• Task description: In the article on energy efficiency, what effect did the increasing efficiency of steam engines have?

• Source excerpt:
[BEGIN]

Energy Efficiency, Part 1: What’s the Point?

October 23, 2015 | 10:50 am
Peter O'Connor
Former contributor

Can energy efficiency actually increase energy use?  In some circumstances, it can. But is that a problem?  It might be, if “using less energy” was our end goal—but it shouldn’t be.

The coal question

In his fascinating 1865 book The Coal Question, economist William Stanley Jevons searched for what sort of a future the United Kingdom might have when its coal was depleted. In what has become known as “Jevons’ Paradox,” he observed, “It is wholly a confusion of ideas to suppose that the economical use of fuel is equivalent to a diminished consumption. The very contrary is the truth.” Increasing efficiency of steam engines had led to much more widespread use, accelerating depletion of British coal.

Considering alternatives, Jevons envisioned a society relying on hydraulic and pneumatic power with pumped storage filled by wind and tides; a hydrogen economy; or a geothermal-based system. These Jules Verne futures were, to his mind, second-rate alternatives to an energy system dominated by British coal.

[END]

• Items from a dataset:
[BEGIN]

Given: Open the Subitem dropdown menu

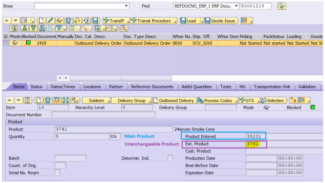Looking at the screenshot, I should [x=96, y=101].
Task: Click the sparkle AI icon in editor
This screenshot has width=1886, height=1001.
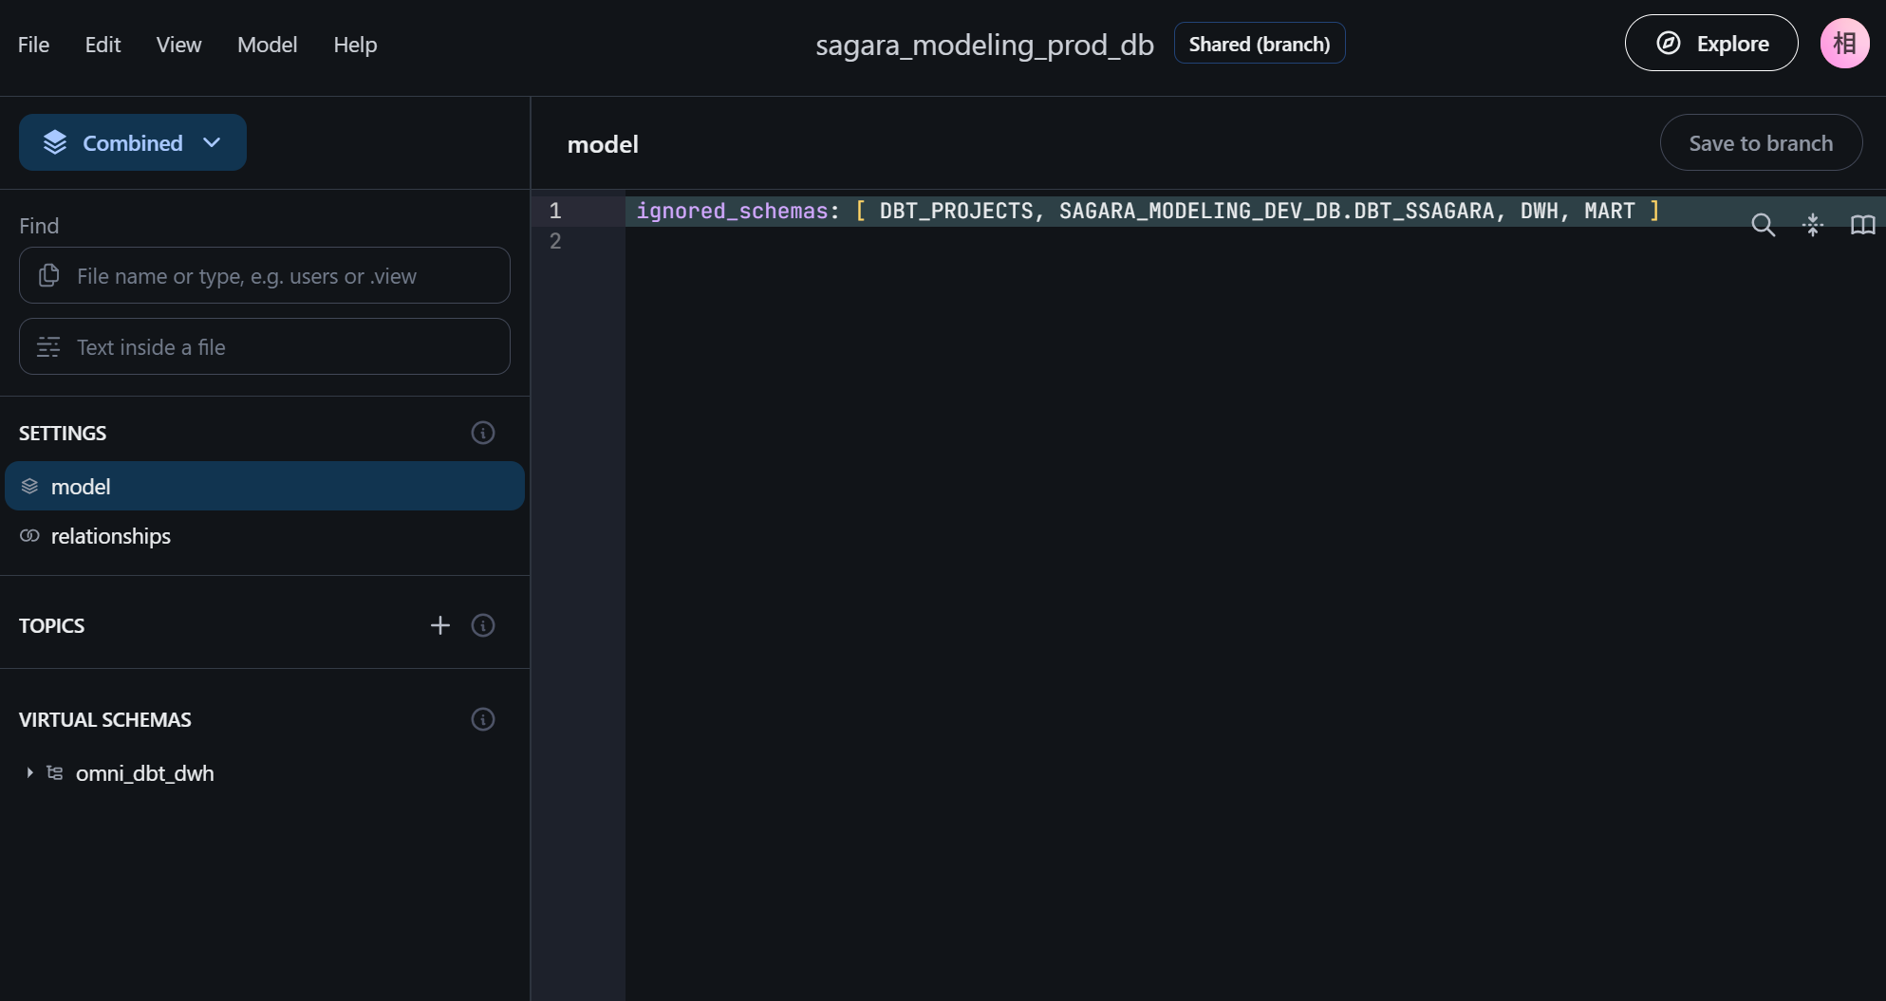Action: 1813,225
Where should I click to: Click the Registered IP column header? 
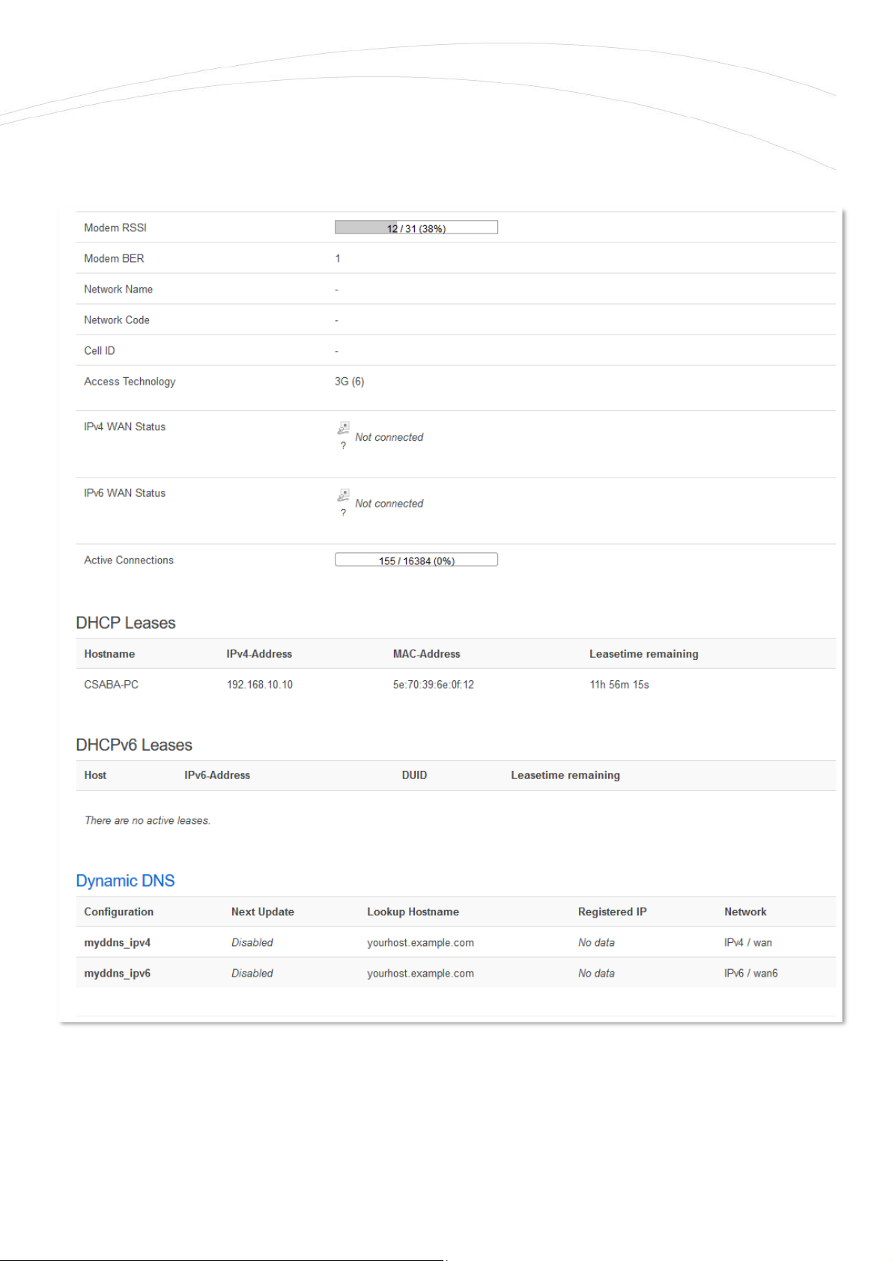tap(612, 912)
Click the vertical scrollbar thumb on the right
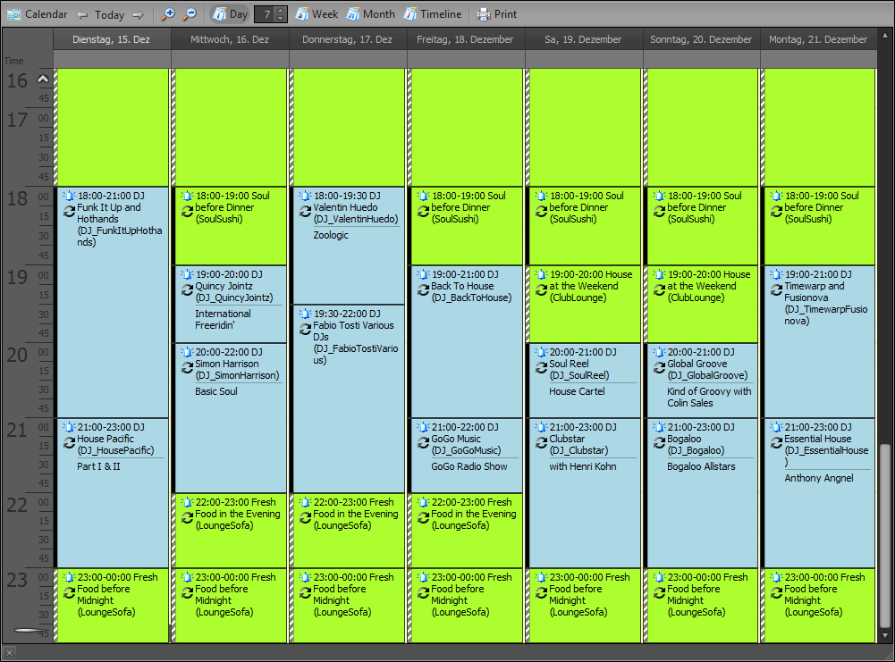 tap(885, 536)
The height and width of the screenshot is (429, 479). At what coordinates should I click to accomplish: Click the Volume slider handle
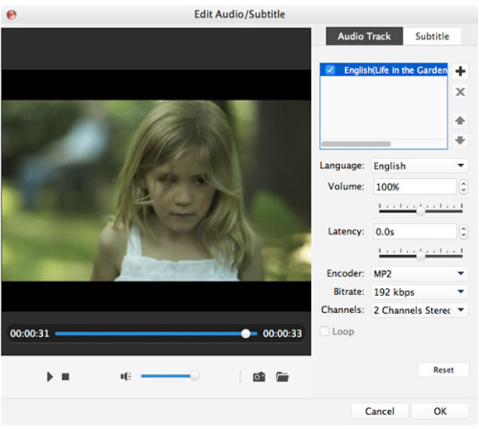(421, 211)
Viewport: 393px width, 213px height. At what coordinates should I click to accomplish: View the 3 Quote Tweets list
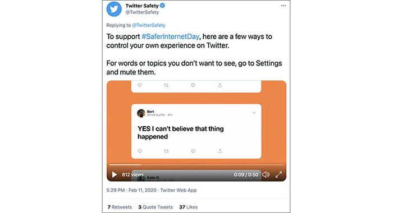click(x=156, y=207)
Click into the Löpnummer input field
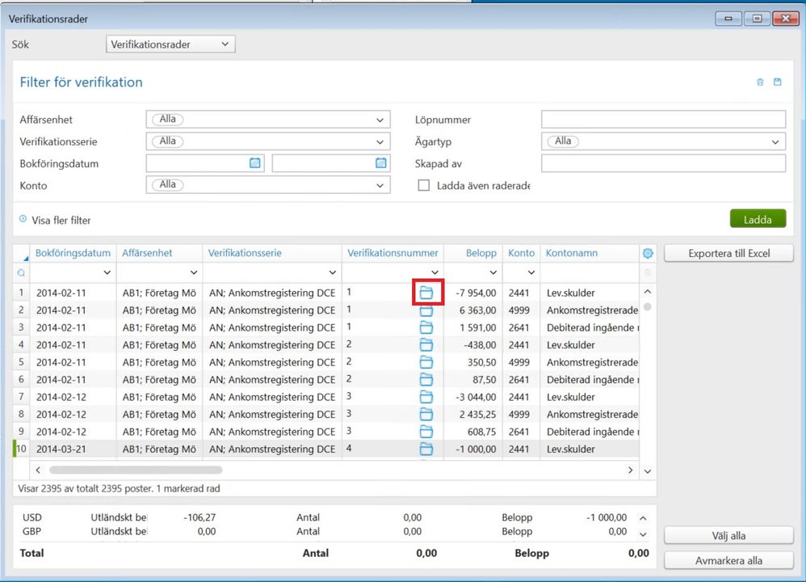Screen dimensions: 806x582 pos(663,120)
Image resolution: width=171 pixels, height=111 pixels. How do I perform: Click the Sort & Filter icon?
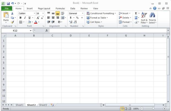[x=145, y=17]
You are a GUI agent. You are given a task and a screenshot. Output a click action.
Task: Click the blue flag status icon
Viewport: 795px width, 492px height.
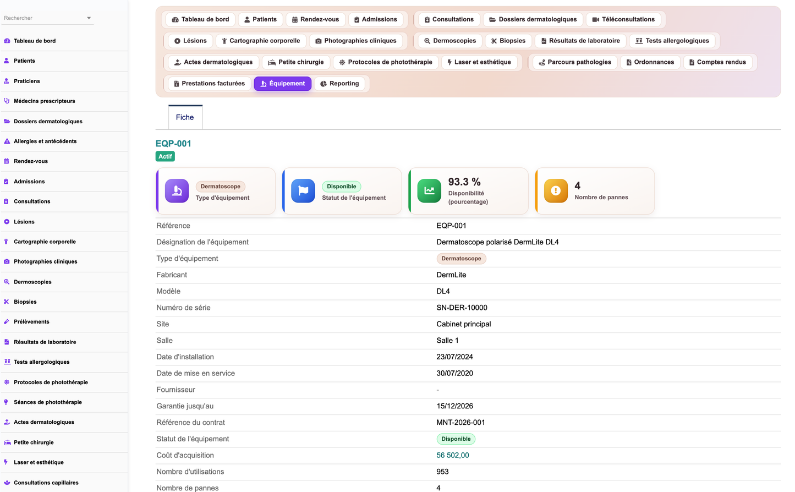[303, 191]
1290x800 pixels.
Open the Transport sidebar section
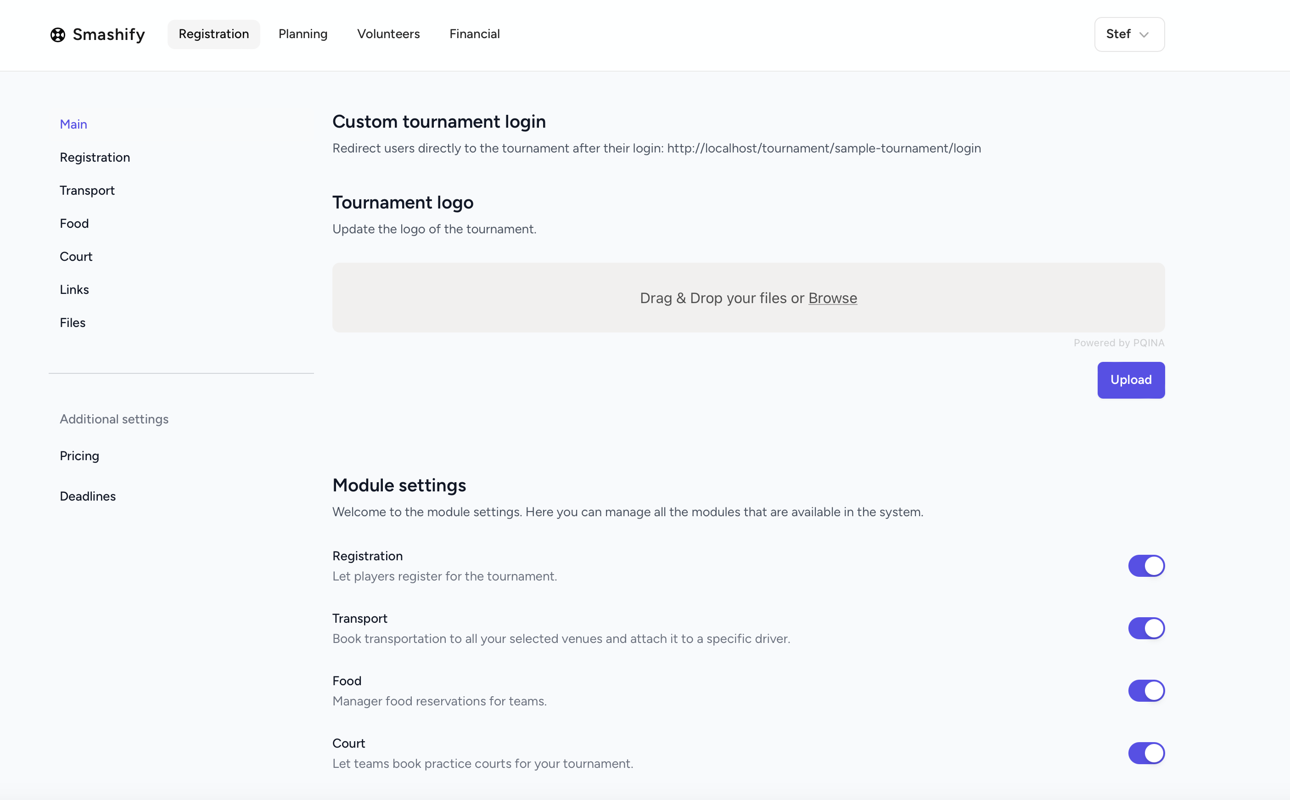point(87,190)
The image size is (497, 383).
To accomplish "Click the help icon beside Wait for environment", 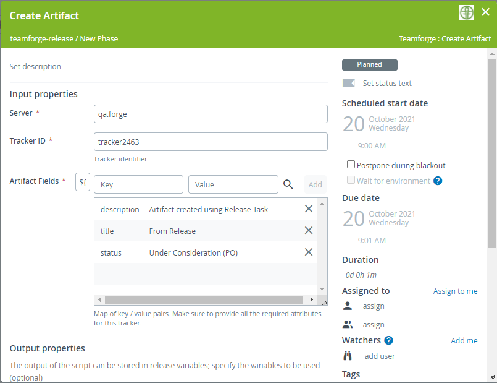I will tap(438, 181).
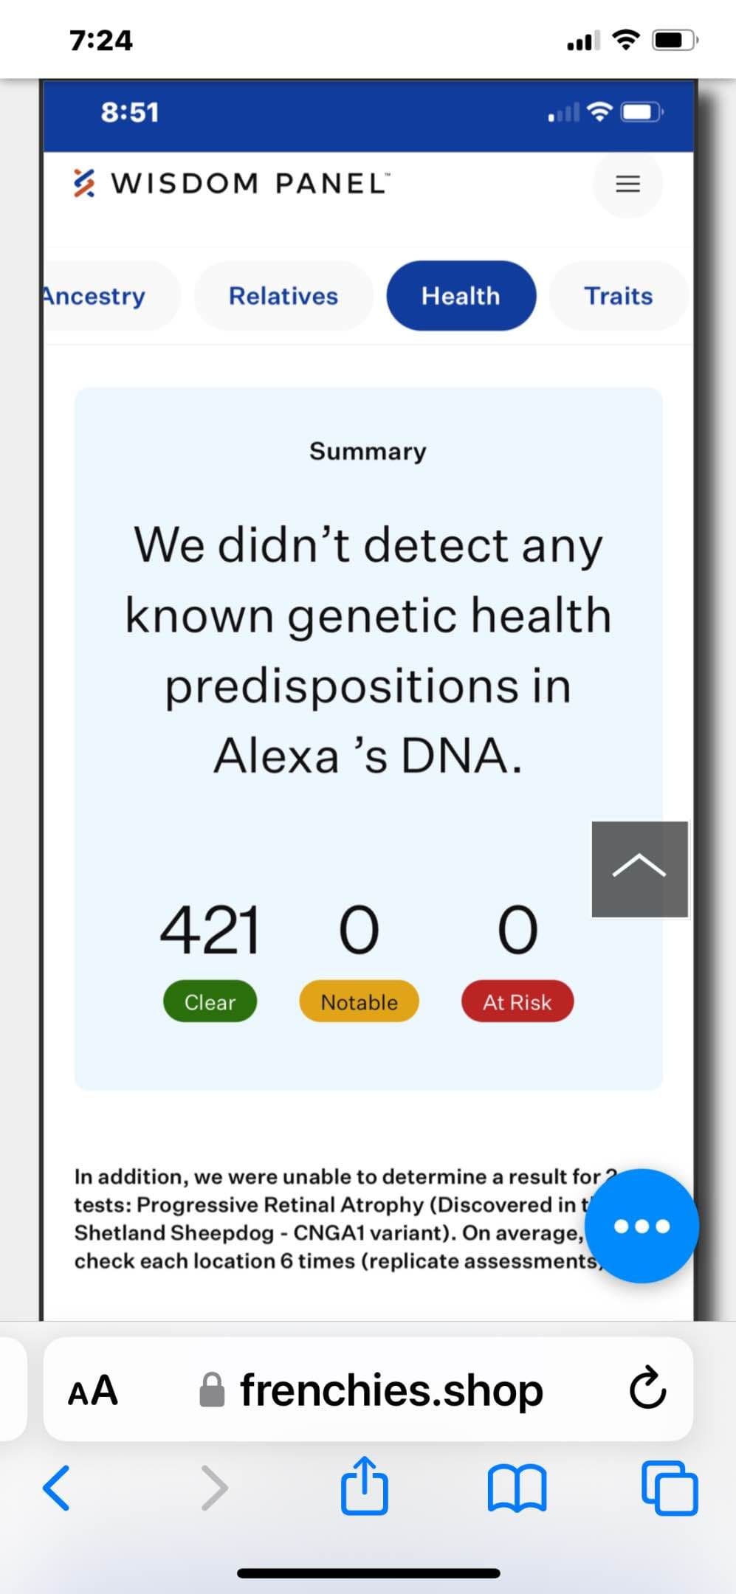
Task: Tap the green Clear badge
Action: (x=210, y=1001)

[END]

• Result for this task: It led to much more widespread use of steam engines, accelerating the depletion of British coal.